Required task: Can you copy out every line of the material below word for word?

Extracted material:

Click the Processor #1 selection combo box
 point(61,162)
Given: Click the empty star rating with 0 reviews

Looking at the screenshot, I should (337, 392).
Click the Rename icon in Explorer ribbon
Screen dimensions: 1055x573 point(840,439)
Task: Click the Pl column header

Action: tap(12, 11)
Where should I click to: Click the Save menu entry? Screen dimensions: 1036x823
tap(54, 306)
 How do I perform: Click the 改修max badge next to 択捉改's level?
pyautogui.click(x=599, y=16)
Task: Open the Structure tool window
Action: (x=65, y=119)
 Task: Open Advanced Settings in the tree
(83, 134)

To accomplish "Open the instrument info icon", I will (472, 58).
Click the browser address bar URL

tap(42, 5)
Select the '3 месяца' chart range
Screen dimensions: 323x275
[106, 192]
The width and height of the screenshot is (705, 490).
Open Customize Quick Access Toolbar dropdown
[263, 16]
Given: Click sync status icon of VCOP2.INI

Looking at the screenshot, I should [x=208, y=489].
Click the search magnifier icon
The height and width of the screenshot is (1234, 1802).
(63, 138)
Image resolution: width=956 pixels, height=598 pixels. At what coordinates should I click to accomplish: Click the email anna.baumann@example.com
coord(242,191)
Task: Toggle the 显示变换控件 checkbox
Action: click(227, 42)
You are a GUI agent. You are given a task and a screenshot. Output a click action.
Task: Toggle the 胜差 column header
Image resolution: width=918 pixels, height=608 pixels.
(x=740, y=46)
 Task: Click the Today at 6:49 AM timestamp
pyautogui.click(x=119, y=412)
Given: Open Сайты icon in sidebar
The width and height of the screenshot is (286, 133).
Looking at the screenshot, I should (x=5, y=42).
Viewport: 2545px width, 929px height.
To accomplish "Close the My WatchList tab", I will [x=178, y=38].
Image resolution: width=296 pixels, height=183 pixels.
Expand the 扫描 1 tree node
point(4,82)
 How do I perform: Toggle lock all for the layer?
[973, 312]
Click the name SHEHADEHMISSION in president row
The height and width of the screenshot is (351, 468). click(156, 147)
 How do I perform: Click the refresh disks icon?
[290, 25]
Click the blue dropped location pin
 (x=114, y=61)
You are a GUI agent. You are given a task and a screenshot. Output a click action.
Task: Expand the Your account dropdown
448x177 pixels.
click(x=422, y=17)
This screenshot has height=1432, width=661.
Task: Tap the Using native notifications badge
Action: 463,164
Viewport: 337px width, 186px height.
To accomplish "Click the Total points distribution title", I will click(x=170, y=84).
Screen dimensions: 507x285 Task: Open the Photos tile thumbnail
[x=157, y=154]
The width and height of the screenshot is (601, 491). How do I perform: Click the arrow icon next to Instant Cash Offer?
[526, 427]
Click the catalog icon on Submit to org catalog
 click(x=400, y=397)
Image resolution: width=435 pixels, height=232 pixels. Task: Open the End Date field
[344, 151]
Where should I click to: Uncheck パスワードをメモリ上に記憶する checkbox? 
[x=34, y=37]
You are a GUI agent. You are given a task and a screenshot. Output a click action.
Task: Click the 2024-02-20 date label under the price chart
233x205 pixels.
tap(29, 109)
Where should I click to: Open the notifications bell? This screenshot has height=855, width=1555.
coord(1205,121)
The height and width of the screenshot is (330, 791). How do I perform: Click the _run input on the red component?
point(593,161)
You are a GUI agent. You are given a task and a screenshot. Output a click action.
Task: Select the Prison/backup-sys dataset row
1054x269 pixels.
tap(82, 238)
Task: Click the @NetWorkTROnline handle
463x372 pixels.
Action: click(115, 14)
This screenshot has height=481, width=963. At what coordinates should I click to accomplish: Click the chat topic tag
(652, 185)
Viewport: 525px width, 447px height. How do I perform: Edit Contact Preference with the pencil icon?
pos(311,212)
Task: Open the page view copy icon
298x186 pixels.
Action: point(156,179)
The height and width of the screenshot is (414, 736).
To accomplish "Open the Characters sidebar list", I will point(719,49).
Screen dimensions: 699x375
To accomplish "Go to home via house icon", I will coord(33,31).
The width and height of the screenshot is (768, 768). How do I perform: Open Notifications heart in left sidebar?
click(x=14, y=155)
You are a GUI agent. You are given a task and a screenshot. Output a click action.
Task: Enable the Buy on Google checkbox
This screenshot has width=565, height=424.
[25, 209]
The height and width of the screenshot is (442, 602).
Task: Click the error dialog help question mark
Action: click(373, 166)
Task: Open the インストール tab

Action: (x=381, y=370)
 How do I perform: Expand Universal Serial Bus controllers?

Task solution:
Click the Processor #1 selection combo box
 point(61,162)
Given: Click the empty star rating with 0 reviews

Looking at the screenshot, I should (337, 392).
Click the Rename icon in Explorer ribbon
Screen dimensions: 1055x573 point(840,439)
Task: Click the Pl column header

Action: tap(12, 11)
Where should I click to: Click the Save menu entry? Screen dimensions: 1036x823
tap(54, 306)
 How do I perform: Click the 改修max badge next to 択捉改's level?
pyautogui.click(x=599, y=16)
Task: Open the Structure tool window
Action: (x=65, y=119)
 Task: Open Advanced Settings in the tree
(83, 134)

To accomplish "Open the instrument info icon", I will (472, 58).
Click the browser address bar URL

tap(42, 5)
Select the '3 месяца' chart range
Screen dimensions: 323x275
[106, 192]
The width and height of the screenshot is (705, 490).
Open Customize Quick Access Toolbar dropdown
[263, 16]
Given: Click sync status icon of VCOP2.INI

Looking at the screenshot, I should [x=208, y=489].
Click the search magnifier icon
The height and width of the screenshot is (1234, 1802).
(63, 138)
Image resolution: width=956 pixels, height=598 pixels. At what coordinates should I click to accomplish: Click the email anna.baumann@example.com
coord(242,191)
Task: Toggle the 显示变换控件 checkbox
Action: click(227, 42)
You are a GUI agent. You are given a task and a screenshot. Output a click action.
Task: Toggle the 胜差 column header
Image resolution: width=918 pixels, height=608 pixels.
(x=740, y=46)
 Task: Click the Today at 6:49 AM timestamp
pyautogui.click(x=119, y=412)
Given: Open Сайты icon in sidebar
The width and height of the screenshot is (286, 133).
Looking at the screenshot, I should (x=5, y=42).
Viewport: 2545px width, 929px height.
To accomplish "Close the My WatchList tab", I will [x=178, y=38].
Image resolution: width=296 pixels, height=183 pixels.
Expand the 扫描 1 tree node
point(4,82)
 How do I perform: Toggle lock all for the layer?
[973, 312]
Click the name SHEHADEHMISSION in president row
The height and width of the screenshot is (351, 468). click(156, 147)
 How do I perform: Click the refresh disks icon?
[290, 25]
Click the blue dropped location pin
 (x=114, y=61)
You are a GUI agent. You are given a task and a screenshot. Output a click action.
Task: Expand the Your account dropdown
448x177 pixels.
click(x=422, y=17)
This screenshot has height=1432, width=661.
Task: Tap the Using native notifications badge
Action: 463,164
Viewport: 337px width, 186px height.
To accomplish "Click the Total points distribution title", I will click(x=170, y=84).
Screen dimensions: 507x285 Task: Open the Photos tile thumbnail
[x=157, y=154]
The width and height of the screenshot is (601, 491). How do I perform: Click the arrow icon next to Instant Cash Offer?
[526, 427]
Click the catalog icon on Submit to org catalog
 click(x=400, y=397)
Image resolution: width=435 pixels, height=232 pixels. Task: Open the End Date field
[344, 151]
Where should I click to: Uncheck パスワードをメモリ上に記憶する checkbox? 
[x=34, y=37]
You are a GUI agent. You are given a task and a screenshot. Output a click action.
Task: Click the 2024-02-20 date label under the price chart
233x205 pixels.
tap(29, 109)
Where should I click to: Open the notifications bell? This screenshot has height=855, width=1555.
coord(1205,121)
The height and width of the screenshot is (330, 791). How do I perform: Click the _run input on the red component?
point(593,161)
You are a GUI agent. You are given a task and a screenshot. Output a click action.
Task: Select the Prison/backup-sys dataset row
1054x269 pixels.
tap(82, 238)
Task: Click the @NetWorkTROnline handle
463x372 pixels.
Action: click(115, 14)
This screenshot has height=481, width=963. At what coordinates should I click to accomplish: Click the chat topic tag
(652, 185)
Viewport: 525px width, 447px height. How do I perform: Edit Contact Preference with the pencil icon?
pos(311,212)
Task: Open the page view copy icon
298x186 pixels.
Action: point(156,179)
The height and width of the screenshot is (414, 736).
To accomplish "Open the Characters sidebar list", I will point(719,49).
Screen dimensions: 699x375
To accomplish "Go to home via house icon", I will coord(33,31).
The width and height of the screenshot is (768, 768). How do I perform: Open Notifications heart in left sidebar?
click(x=14, y=155)
You are a GUI agent. You are given a task and a screenshot. Output a click action.
Task: Enable the Buy on Google checkbox
This screenshot has width=565, height=424.
[25, 209]
The height and width of the screenshot is (442, 602).
Task: Click the error dialog help question mark
Action: click(373, 166)
Task: Open the インストール tab

Action: (x=381, y=370)
 How do I perform: Expand Universal Serial Bus controllers?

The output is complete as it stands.